Element and text position data
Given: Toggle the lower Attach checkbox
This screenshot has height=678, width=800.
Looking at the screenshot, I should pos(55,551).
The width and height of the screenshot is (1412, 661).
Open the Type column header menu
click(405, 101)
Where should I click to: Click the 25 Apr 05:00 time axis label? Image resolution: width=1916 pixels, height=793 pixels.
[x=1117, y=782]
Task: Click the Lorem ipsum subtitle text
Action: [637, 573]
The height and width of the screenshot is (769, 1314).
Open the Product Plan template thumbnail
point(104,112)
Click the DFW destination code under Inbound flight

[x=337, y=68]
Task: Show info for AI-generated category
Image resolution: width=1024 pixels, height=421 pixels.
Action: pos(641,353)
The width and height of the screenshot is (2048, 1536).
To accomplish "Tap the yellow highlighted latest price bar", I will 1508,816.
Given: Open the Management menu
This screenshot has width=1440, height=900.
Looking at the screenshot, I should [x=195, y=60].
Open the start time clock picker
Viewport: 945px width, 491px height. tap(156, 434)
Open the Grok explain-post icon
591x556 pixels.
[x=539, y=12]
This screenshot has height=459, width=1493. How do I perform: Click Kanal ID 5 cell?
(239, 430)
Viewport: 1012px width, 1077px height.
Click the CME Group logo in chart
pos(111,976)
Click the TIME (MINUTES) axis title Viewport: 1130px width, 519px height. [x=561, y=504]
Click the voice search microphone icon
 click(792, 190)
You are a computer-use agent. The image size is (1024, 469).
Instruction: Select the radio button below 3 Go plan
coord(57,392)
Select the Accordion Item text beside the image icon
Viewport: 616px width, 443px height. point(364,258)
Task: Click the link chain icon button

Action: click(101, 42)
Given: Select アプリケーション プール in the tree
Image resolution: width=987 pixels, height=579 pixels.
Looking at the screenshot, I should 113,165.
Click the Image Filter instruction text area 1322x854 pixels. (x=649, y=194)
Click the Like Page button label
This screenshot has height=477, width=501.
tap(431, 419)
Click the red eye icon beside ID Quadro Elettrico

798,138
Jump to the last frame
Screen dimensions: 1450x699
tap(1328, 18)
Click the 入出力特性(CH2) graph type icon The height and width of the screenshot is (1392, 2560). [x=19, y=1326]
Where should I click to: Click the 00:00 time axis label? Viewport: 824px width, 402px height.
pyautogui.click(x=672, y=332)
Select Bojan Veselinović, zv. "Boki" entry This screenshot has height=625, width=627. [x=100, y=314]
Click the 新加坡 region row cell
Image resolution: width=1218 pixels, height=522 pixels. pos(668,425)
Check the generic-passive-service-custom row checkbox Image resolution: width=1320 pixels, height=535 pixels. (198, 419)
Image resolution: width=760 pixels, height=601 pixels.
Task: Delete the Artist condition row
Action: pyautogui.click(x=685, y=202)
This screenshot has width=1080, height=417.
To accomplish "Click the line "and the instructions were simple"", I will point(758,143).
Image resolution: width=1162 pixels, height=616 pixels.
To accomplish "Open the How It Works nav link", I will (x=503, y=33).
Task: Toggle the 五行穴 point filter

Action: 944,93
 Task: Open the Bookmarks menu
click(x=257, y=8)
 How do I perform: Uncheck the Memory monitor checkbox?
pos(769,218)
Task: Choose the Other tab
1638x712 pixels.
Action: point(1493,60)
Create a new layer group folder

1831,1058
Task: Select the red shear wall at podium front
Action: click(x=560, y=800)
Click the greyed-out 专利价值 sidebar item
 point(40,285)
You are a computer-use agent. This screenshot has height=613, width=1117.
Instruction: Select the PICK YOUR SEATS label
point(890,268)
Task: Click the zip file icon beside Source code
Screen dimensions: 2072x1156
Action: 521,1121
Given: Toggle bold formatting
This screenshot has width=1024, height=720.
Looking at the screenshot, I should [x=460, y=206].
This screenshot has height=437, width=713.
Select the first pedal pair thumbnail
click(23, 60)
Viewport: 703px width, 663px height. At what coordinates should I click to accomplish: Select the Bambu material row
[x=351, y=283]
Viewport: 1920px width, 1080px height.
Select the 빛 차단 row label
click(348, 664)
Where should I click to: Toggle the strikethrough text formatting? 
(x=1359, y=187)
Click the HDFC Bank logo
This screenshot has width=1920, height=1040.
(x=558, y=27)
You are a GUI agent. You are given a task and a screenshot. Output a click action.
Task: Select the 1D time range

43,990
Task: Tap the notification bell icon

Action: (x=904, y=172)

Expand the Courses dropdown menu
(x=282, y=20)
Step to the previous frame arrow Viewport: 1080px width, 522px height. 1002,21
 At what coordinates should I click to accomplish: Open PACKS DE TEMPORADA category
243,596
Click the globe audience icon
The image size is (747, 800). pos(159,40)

What is needed: Copy out all of the rows above word for word, from first to last.

Solution:
Given: Toggle the lower Attach checkbox
This screenshot has height=678, width=800.
Looking at the screenshot, I should pos(55,551).
The width and height of the screenshot is (1412, 661).
Open the Type column header menu
click(405, 101)
Where should I click to: Click the 25 Apr 05:00 time axis label? Image resolution: width=1916 pixels, height=793 pixels.
[x=1117, y=782]
Task: Click the Lorem ipsum subtitle text
Action: [637, 573]
The height and width of the screenshot is (769, 1314).
Open the Product Plan template thumbnail
point(104,112)
Click the DFW destination code under Inbound flight

[x=337, y=68]
Task: Show info for AI-generated category
Image resolution: width=1024 pixels, height=421 pixels.
Action: pos(641,353)
The width and height of the screenshot is (2048, 1536).
To accomplish "Tap the yellow highlighted latest price bar", I will 1508,816.
Given: Open the Management menu
This screenshot has width=1440, height=900.
Looking at the screenshot, I should [x=195, y=60].
Open the start time clock picker
Viewport: 945px width, 491px height. tap(156, 434)
Open the Grok explain-post icon
591x556 pixels.
[x=539, y=12]
This screenshot has height=459, width=1493. How do I perform: Click Kanal ID 5 cell?
(239, 430)
Viewport: 1012px width, 1077px height.
Click the CME Group logo in chart
pos(111,976)
Click the TIME (MINUTES) axis title Viewport: 1130px width, 519px height. [x=561, y=504]
Click the voice search microphone icon
 click(792, 190)
You are a computer-use agent. The image size is (1024, 469).
Instruction: Select the radio button below 3 Go plan
coord(57,392)
Select the Accordion Item text beside the image icon
Viewport: 616px width, 443px height. point(364,258)
Task: Click the link chain icon button

Action: click(101, 42)
Given: Select アプリケーション プール in the tree
Image resolution: width=987 pixels, height=579 pixels.
Looking at the screenshot, I should 113,165.
Click the Image Filter instruction text area 1322x854 pixels. (x=649, y=194)
Click the Like Page button label
This screenshot has height=477, width=501.
tap(431, 419)
Click the red eye icon beside ID Quadro Elettrico

798,138
Jump to the last frame
Screen dimensions: 1450x699
tap(1328, 18)
Click the 入出力特性(CH2) graph type icon The height and width of the screenshot is (1392, 2560). [x=19, y=1326]
Where should I click to: Click the 00:00 time axis label? Viewport: 824px width, 402px height.
pyautogui.click(x=672, y=332)
Select Bojan Veselinović, zv. "Boki" entry This screenshot has height=625, width=627. [x=100, y=314]
Click the 新加坡 region row cell
Image resolution: width=1218 pixels, height=522 pixels. pos(668,425)
Check the generic-passive-service-custom row checkbox Image resolution: width=1320 pixels, height=535 pixels. (198, 419)
Image resolution: width=760 pixels, height=601 pixels.
Task: Delete the Artist condition row
Action: pyautogui.click(x=685, y=202)
This screenshot has width=1080, height=417.
To accomplish "Click the line "and the instructions were simple"", I will point(758,143).
Image resolution: width=1162 pixels, height=616 pixels.
To accomplish "Open the How It Works nav link", I will (x=503, y=33).
Task: Toggle the 五行穴 point filter

Action: 944,93
 Task: Open the Bookmarks menu
click(x=257, y=8)
 How do I perform: Uncheck the Memory monitor checkbox?
pos(769,218)
Task: Choose the Other tab
1638x712 pixels.
Action: point(1493,60)
Create a new layer group folder

1831,1058
Task: Select the red shear wall at podium front
Action: click(x=560, y=800)
Click the greyed-out 专利价值 sidebar item
 point(40,285)
You are a computer-use agent. This screenshot has height=613, width=1117.
Instruction: Select the PICK YOUR SEATS label
point(890,268)
Task: Click the zip file icon beside Source code
Screen dimensions: 2072x1156
Action: 521,1121
Given: Toggle bold formatting
This screenshot has width=1024, height=720.
Looking at the screenshot, I should [x=460, y=206].
This screenshot has height=437, width=713.
Select the first pedal pair thumbnail
click(23, 60)
Viewport: 703px width, 663px height. At what coordinates should I click to accomplish: Select the Bambu material row
[x=351, y=283]
Viewport: 1920px width, 1080px height.
Select the 빛 차단 row label
click(348, 664)
Where should I click to: Toggle the strikethrough text formatting? 
(x=1359, y=187)
Click the HDFC Bank logo
This screenshot has width=1920, height=1040.
(x=558, y=27)
You are a GUI agent. You are given a task and a screenshot. Output a click action.
Task: Select the 1D time range

43,990
Task: Tap the notification bell icon

Action: (x=904, y=172)

Expand the Courses dropdown menu
(x=282, y=20)
Step to the previous frame arrow Viewport: 1080px width, 522px height. 1002,21
 At what coordinates should I click to accomplish: Open PACKS DE TEMPORADA category
243,596
Click the globe audience icon
The image size is (747, 800). pos(159,40)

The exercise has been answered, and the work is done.